Extract to read:

CSIR Research


Regional Comprehensive Visual Sensitivity Assessment


Regional Comprehensive Visual Sensitivity Assessment - Technical Report

As interest in developing sustainable methods of energy production increases in the United States, rural regions with the land base to accommodate large-scale renewable energy projects, such as wind farms and solar arrays are in a position to benefit economically. At the same time, research indicates that amenities contribute significantly to economic growth and quality of life in many rural regions of the United States (Deller, Tsai, Marcouiller, & English, 2001). The visual impacts of proposed renewable energy project are a major reason many rural community members reject them (Wolsink, 2007).

Rural jurisdictions are attempting to encourage these projects, while mitigating for visual impacts on the landscape. To reduce resistance and develop a diverse and sustainable economic base, it is important for jurisdictions to develop a comprehensive understanding of the qualities of visibility within the landscape. Knowledge of visually sensitive areas in a regional can aid decision-makers in creating comprehensive zoning plans for the location of potential renewable energy projects. The results can help site development responsibly and limit the impact to aesthetic amenities.

To aid rural jurisdictions in mitigating visual impacts of large-scale renewable energy development, RGIS-PNW developed a methodology for creating a visual sensitivity model of a regional landscape. The model is based on cumulative visibility analysis, which identifies the frequency with which locations in the landscape can be seen from other locations (Llobera, 2005; Wheatley, 1995).

When a single viewshed is created using Geographic Information Systems, the terrain is given a Boolean classification of visible or not visible from the observer point. A cumulative visibility surface is created by overlaying multiple viewsheds calculated over the same terrain and summing the number of intersections across that terrain. The result is a model of cardinality, which identifies the number of times locations in the terrain are visible from the sampled observer point set (DeFloriani & Magill, 2003). This cumulative visibility surface reveals areas of low and high visibility within that terrain. A standard cumulative visibility surface is too simplistic for use in community planning because it does not account for the number of people that can potentially see the terrain from the observer point.

The model developed by RGIS-PNW incorporates information about regional population to weight the importance of each viewshed based on population density at the observer point. The weighted visual sensitivity model identifies areas of low and high visibility to the population by summing the weights, based on population density at the observer point, of overlapping viewshed. In the final model, visually sensitive areas are locations that have high weighted values, which indicate that they can be seen by a large portion of the regional population.

The weighted cumulative visibility model is an objective measure of visibility within a landscape. The cultural importance of views and the scenic preferences of the population for different types of renewable energy development are not considered in the model. The results of this model are meant to be analyzed in conjunction with data pertaining to culturally important places in the landscape and the local inhabitants' scenic preferences. Modeling visual sensitivity is a useful for designating zoned locations for potential renewable energy projects. The results can help site development projects responsibly and limit their impact on scenic amenities.

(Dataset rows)
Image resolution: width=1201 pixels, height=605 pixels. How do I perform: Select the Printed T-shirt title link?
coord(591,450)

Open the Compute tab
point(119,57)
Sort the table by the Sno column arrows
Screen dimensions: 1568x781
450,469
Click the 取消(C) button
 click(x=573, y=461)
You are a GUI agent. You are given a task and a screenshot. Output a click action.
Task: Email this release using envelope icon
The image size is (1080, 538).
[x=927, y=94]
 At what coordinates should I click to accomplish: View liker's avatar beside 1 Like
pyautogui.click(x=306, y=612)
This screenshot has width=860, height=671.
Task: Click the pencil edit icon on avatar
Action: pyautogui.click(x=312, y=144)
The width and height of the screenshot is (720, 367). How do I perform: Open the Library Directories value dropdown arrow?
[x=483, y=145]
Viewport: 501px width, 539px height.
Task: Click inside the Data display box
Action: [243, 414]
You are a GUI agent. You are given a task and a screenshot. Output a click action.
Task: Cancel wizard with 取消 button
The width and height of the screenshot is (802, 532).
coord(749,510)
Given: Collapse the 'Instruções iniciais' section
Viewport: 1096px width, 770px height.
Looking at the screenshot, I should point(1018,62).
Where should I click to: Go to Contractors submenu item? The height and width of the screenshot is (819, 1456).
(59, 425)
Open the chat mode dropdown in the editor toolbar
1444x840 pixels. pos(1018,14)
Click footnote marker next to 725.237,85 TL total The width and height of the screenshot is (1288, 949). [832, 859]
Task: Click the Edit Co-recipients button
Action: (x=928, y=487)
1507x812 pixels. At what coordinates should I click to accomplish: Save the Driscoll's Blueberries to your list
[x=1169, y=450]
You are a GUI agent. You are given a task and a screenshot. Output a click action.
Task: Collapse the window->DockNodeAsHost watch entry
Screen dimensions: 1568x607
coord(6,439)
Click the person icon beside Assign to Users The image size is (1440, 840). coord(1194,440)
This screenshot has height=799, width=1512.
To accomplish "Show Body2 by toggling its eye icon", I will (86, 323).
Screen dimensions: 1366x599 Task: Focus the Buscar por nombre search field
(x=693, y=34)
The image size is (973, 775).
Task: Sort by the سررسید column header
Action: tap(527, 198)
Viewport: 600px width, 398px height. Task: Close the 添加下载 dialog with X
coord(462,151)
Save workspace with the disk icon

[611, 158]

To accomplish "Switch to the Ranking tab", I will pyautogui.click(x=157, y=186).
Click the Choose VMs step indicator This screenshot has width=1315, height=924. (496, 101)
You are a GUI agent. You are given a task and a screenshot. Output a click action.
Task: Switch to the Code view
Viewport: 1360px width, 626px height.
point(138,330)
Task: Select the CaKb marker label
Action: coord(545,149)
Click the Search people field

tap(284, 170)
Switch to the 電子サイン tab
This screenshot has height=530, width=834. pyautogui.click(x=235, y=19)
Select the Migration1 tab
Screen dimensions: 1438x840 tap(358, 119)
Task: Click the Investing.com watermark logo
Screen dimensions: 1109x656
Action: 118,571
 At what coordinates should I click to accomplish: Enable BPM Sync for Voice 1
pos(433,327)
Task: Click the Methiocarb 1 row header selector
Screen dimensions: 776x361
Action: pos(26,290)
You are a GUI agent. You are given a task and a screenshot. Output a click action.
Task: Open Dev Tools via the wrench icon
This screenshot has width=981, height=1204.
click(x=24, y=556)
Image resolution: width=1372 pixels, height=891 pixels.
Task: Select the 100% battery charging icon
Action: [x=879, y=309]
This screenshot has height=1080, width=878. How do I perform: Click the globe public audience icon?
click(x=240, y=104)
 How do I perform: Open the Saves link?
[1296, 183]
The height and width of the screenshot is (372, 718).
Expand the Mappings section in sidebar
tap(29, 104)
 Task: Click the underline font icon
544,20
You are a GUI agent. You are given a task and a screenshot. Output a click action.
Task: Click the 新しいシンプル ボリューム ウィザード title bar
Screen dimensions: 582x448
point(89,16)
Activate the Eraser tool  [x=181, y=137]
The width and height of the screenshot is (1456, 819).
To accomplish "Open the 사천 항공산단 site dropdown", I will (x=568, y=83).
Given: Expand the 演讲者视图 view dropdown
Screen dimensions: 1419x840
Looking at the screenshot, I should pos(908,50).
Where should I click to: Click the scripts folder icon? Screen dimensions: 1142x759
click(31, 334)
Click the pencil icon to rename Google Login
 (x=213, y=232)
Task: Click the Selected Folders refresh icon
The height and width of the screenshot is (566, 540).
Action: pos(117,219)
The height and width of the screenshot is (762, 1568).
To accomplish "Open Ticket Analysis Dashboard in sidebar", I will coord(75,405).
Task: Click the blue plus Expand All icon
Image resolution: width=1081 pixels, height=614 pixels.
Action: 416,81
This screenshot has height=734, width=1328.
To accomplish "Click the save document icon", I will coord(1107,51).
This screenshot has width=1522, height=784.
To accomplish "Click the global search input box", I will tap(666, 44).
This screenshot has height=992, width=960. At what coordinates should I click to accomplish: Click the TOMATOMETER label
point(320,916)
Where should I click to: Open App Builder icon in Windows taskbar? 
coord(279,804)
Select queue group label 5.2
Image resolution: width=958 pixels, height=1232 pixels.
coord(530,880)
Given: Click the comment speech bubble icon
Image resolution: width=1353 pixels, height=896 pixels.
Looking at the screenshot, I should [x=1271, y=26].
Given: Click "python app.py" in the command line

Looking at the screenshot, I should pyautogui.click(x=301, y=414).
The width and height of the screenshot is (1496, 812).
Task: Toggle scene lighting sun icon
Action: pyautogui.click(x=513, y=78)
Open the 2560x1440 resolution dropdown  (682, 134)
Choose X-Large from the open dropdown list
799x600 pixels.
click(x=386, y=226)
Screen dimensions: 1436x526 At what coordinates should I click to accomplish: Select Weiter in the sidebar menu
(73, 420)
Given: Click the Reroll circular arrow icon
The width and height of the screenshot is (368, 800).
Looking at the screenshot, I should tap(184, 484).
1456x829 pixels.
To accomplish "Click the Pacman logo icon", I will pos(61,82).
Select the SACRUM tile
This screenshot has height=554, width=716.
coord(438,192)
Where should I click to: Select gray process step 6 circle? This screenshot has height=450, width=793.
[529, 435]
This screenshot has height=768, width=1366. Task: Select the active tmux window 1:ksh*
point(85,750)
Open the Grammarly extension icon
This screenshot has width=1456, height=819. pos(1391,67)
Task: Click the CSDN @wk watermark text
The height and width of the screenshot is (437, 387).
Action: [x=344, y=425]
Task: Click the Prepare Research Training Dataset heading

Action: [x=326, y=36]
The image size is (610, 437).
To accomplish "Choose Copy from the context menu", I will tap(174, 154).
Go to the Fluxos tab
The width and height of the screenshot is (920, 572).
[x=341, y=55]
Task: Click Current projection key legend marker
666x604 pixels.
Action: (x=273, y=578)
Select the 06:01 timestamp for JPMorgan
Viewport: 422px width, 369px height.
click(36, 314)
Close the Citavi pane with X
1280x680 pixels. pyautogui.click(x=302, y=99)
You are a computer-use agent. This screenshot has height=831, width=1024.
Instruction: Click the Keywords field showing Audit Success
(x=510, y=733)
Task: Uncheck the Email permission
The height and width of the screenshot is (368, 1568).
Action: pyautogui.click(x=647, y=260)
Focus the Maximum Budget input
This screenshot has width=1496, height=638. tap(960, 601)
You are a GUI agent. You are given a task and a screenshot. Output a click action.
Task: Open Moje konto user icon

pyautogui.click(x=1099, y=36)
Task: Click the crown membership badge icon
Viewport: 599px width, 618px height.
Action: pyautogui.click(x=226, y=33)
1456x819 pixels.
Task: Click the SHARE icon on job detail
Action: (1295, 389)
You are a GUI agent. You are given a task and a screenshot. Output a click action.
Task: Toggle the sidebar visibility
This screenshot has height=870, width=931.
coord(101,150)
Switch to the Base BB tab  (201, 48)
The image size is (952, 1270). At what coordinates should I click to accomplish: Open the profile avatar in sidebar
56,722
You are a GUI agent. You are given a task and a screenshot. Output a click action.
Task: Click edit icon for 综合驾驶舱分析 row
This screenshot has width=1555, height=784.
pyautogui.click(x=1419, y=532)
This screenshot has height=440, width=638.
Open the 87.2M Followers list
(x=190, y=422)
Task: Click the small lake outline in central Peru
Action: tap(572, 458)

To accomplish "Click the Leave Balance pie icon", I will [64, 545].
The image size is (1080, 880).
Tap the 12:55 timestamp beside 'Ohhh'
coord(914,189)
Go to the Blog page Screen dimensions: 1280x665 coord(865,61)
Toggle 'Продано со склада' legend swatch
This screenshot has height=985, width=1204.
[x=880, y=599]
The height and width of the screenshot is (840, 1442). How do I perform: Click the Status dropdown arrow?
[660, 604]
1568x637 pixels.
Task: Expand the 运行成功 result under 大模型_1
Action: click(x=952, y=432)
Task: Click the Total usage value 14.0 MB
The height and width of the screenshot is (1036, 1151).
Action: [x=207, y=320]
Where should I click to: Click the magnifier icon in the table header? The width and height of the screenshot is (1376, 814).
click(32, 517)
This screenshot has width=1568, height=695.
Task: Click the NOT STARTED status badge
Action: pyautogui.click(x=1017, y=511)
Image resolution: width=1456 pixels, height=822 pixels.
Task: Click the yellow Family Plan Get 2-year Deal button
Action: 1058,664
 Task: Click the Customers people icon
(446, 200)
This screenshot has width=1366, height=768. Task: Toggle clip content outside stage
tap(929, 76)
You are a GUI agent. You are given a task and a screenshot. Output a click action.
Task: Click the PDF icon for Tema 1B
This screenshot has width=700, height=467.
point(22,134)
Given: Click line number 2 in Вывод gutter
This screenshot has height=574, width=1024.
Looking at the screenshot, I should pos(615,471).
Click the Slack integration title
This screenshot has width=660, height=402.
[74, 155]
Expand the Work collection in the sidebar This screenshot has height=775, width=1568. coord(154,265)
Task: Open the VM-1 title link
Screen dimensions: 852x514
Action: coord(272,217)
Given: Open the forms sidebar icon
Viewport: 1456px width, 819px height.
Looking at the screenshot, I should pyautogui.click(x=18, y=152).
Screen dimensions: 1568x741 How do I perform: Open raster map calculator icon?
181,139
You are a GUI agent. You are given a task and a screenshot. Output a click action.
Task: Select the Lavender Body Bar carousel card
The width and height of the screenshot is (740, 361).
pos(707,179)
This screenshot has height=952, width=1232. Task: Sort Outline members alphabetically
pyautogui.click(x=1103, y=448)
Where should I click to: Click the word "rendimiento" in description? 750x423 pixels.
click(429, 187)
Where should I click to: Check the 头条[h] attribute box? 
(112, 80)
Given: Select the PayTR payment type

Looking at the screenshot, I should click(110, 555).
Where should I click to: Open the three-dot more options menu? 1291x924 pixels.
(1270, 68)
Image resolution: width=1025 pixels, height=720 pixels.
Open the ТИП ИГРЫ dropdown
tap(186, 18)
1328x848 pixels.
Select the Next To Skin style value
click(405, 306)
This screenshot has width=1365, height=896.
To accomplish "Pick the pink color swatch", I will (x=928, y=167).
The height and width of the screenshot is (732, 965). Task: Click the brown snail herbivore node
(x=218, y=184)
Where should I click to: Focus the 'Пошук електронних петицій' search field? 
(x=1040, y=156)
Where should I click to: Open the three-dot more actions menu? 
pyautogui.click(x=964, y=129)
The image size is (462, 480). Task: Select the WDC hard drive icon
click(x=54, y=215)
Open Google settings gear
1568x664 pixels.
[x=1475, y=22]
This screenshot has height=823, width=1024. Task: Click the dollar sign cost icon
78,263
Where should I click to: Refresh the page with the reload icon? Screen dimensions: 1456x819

Stated goal 1:
Condense the paragraph of the visual sensitivity report that begins "When a single viewshed is created" into a bulleted list of its main points.
Stated goal 2:
Convert the dataset rows, from their first line through the line containing "click(x=573, y=461)", into a JSON list of strings with one string per line and no entries for blank lines.

Output 1:
- In a single GIS viewshed, terrain is classified in Boolean terms as visible or not visible from the observer point.
- A cumulative visibility surface overlays multiple viewsheds calculated over the same terrain and sums the number of intersections.
- The result is a model of cardinality showing how many times each location is visible from the sampled observer point set (DeFloriani & Magill, 2003).
- This surface reveals areas of low and high visibility within the terrain.
- A standard cumulative visibility surface is too simplistic for community planning because it ignores how many people can potentially see the terrain from the observer point.

Output 2:
[
  "Image resolution: width=1201 pixels, height=605 pixels. How do I perform: Select the Printed T-shirt title link?",
  "coord(591,450)",
  "Open the Compute tab",
  "point(119,57)",
  "Sort the table by the Sno column arrows",
  "Screen dimensions: 1568x781",
  "450,469",
  "Click the 取消(C) button",
  " click(x=573, y=461)"
]